- **Saved data entries**
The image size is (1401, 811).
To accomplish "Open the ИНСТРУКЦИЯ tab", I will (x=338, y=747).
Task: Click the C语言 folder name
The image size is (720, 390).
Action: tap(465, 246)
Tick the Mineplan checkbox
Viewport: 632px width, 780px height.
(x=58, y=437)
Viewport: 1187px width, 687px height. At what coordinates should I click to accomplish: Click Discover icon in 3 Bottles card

- **EXERCISE DESCRIPTION**
Output the records exactly, including every line.

- **FINAL ANSWER**
The image size is (1401, 811).
To accomplish "Open the ИНСТРУКЦИЯ tab", I will (x=338, y=747).
Task: Click the C语言 folder name
The image size is (720, 390).
Action: tap(465, 246)
Tick the Mineplan checkbox
Viewport: 632px width, 780px height.
(x=58, y=437)
Viewport: 1187px width, 687px height. At what coordinates should I click to accomplish: Click Discover icon in 3 Bottles card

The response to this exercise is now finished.